WHAT YOU HAVE TO DO
Each record should be retyped word for word.

MATERIAL TO PROCESS
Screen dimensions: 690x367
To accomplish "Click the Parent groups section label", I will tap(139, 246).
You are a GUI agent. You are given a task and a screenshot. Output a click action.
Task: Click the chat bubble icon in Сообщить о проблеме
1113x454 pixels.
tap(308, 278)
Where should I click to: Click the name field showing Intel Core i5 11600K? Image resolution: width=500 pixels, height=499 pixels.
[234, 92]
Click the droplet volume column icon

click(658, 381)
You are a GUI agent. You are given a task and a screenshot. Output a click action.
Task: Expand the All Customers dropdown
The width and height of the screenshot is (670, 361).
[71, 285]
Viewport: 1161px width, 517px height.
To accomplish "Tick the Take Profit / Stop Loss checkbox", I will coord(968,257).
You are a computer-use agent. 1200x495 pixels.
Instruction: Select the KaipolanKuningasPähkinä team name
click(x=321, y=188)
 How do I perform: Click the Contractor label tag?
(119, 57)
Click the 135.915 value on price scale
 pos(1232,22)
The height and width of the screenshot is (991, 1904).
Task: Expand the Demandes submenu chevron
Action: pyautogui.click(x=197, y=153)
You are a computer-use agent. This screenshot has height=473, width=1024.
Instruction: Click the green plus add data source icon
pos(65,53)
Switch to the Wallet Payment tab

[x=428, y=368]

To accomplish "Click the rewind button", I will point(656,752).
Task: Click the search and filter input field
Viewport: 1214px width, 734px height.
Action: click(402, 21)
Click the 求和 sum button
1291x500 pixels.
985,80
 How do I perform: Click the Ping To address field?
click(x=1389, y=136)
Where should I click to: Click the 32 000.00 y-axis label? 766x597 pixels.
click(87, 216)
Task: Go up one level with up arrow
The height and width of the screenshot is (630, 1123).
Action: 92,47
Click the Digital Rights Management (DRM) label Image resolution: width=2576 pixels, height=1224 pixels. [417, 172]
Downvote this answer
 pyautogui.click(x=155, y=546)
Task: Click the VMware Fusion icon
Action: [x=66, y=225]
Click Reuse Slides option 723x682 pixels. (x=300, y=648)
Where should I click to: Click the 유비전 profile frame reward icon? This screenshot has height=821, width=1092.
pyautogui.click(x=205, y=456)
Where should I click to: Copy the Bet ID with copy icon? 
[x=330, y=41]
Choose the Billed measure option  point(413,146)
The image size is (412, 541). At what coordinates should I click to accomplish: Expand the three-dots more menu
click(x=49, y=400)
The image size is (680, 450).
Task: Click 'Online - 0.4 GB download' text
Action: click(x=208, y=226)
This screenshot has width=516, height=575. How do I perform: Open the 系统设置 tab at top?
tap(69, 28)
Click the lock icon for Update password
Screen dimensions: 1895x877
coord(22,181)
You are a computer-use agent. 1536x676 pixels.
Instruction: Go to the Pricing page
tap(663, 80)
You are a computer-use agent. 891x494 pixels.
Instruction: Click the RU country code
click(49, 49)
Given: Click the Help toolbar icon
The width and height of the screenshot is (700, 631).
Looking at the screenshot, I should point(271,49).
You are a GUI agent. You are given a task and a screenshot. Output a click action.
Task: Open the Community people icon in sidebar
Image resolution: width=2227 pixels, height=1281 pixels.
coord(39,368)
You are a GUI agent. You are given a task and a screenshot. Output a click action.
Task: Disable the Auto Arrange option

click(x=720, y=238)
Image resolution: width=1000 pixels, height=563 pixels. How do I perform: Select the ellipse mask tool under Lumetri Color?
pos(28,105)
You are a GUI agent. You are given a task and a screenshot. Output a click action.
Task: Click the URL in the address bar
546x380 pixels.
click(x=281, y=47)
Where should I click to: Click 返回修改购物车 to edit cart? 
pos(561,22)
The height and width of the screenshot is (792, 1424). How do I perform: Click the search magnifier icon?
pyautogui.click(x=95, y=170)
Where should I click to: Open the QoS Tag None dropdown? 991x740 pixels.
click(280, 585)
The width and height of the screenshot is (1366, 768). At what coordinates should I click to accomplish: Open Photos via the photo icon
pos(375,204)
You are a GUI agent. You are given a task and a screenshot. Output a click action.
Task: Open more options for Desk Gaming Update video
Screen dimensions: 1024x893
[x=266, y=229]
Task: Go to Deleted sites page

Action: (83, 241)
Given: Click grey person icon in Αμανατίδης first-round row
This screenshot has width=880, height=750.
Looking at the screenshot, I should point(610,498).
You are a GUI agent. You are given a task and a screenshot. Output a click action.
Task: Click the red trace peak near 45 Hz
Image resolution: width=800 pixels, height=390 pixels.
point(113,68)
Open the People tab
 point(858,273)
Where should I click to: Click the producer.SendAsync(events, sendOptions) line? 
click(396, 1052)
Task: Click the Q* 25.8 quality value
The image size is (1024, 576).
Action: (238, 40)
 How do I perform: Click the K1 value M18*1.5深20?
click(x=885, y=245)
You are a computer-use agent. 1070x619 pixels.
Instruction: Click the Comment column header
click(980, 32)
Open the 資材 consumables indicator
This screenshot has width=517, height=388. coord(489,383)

SOLUTION FOR THIS PROBLEM
Screen dimensions: 690x367
To accomplish "Click the Parent groups section label", I will tap(139, 246).
You are a GUI agent. You are given a task and a screenshot. Output a click action.
Task: Click the chat bubble icon in Сообщить о проблеме
1113x454 pixels.
tap(308, 278)
Where should I click to: Click the name field showing Intel Core i5 11600K? Image resolution: width=500 pixels, height=499 pixels.
[234, 92]
Click the droplet volume column icon

click(658, 381)
You are a GUI agent. You are given a task and a screenshot. Output a click action.
Task: Expand the All Customers dropdown
The width and height of the screenshot is (670, 361).
[71, 285]
Viewport: 1161px width, 517px height.
To accomplish "Tick the Take Profit / Stop Loss checkbox", I will coord(968,257).
You are a computer-use agent. 1200x495 pixels.
Instruction: Select the KaipolanKuningasPähkinä team name
click(x=321, y=188)
 How do I perform: Click the Contractor label tag?
(119, 57)
Click the 135.915 value on price scale
 pos(1232,22)
The height and width of the screenshot is (991, 1904).
Task: Expand the Demandes submenu chevron
Action: pyautogui.click(x=197, y=153)
You are a computer-use agent. This screenshot has height=473, width=1024.
Instruction: Click the green plus add data source icon
pos(65,53)
Switch to the Wallet Payment tab

[x=428, y=368]

To accomplish "Click the rewind button", I will point(656,752).
Task: Click the search and filter input field
Viewport: 1214px width, 734px height.
Action: click(402, 21)
Click the 求和 sum button
1291x500 pixels.
985,80
 How do I perform: Click the Ping To address field?
click(x=1389, y=136)
Where should I click to: Click the 32 000.00 y-axis label? 766x597 pixels.
click(87, 216)
Task: Go up one level with up arrow
The height and width of the screenshot is (630, 1123).
Action: 92,47
Click the Digital Rights Management (DRM) label Image resolution: width=2576 pixels, height=1224 pixels. [417, 172]
Downvote this answer
 pyautogui.click(x=155, y=546)
Task: Click the VMware Fusion icon
Action: [x=66, y=225]
Click Reuse Slides option 723x682 pixels. (x=300, y=648)
Where should I click to: Click the 유비전 profile frame reward icon? This screenshot has height=821, width=1092.
pyautogui.click(x=205, y=456)
Where should I click to: Copy the Bet ID with copy icon? 
[x=330, y=41]
Choose the Billed measure option  point(413,146)
The image size is (412, 541). At what coordinates should I click to accomplish: Expand the three-dots more menu
click(x=49, y=400)
The image size is (680, 450).
Task: Click 'Online - 0.4 GB download' text
Action: click(x=208, y=226)
This screenshot has width=516, height=575. How do I perform: Open the 系统设置 tab at top?
tap(69, 28)
Click the lock icon for Update password
Screen dimensions: 1895x877
coord(22,181)
You are a computer-use agent. 1536x676 pixels.
Instruction: Go to the Pricing page
tap(663, 80)
You are a computer-use agent. 891x494 pixels.
Instruction: Click the RU country code
click(49, 49)
Given: Click the Help toolbar icon
The width and height of the screenshot is (700, 631).
Looking at the screenshot, I should point(271,49).
You are a GUI agent. You are given a task and a screenshot. Output a click action.
Task: Open the Community people icon in sidebar
Image resolution: width=2227 pixels, height=1281 pixels.
coord(39,368)
You are a GUI agent. You are given a task and a screenshot. Output a click action.
Task: Disable the Auto Arrange option

click(x=720, y=238)
Image resolution: width=1000 pixels, height=563 pixels. How do I perform: Select the ellipse mask tool under Lumetri Color?
pos(28,105)
You are a GUI agent. You are given a task and a screenshot. Output a click action.
Task: Click the URL in the address bar
546x380 pixels.
click(x=281, y=47)
Where should I click to: Click 返回修改购物车 to edit cart? 
pos(561,22)
The height and width of the screenshot is (792, 1424). How do I perform: Click the search magnifier icon?
pyautogui.click(x=95, y=170)
Where should I click to: Open the QoS Tag None dropdown? 991x740 pixels.
click(280, 585)
The width and height of the screenshot is (1366, 768). At what coordinates should I click to accomplish: Open Photos via the photo icon
pos(375,204)
You are a GUI agent. You are given a task and a screenshot. Output a click action.
Task: Open more options for Desk Gaming Update video
Screen dimensions: 1024x893
[x=266, y=229]
Task: Go to Deleted sites page

Action: (83, 241)
Given: Click grey person icon in Αμανατίδης first-round row
This screenshot has width=880, height=750.
Looking at the screenshot, I should point(610,498).
You are a GUI agent. You are given a task and a screenshot. Output a click action.
Task: Click the red trace peak near 45 Hz
Image resolution: width=800 pixels, height=390 pixels.
point(113,68)
Open the People tab
 point(858,273)
Where should I click to: Click the producer.SendAsync(events, sendOptions) line? 
click(396, 1052)
Task: Click the Q* 25.8 quality value
The image size is (1024, 576).
Action: (238, 40)
 How do I perform: Click the K1 value M18*1.5深20?
click(x=885, y=245)
You are a computer-use agent. 1070x619 pixels.
Instruction: Click the Comment column header
click(980, 32)
Open the 資材 consumables indicator
This screenshot has width=517, height=388. coord(489,383)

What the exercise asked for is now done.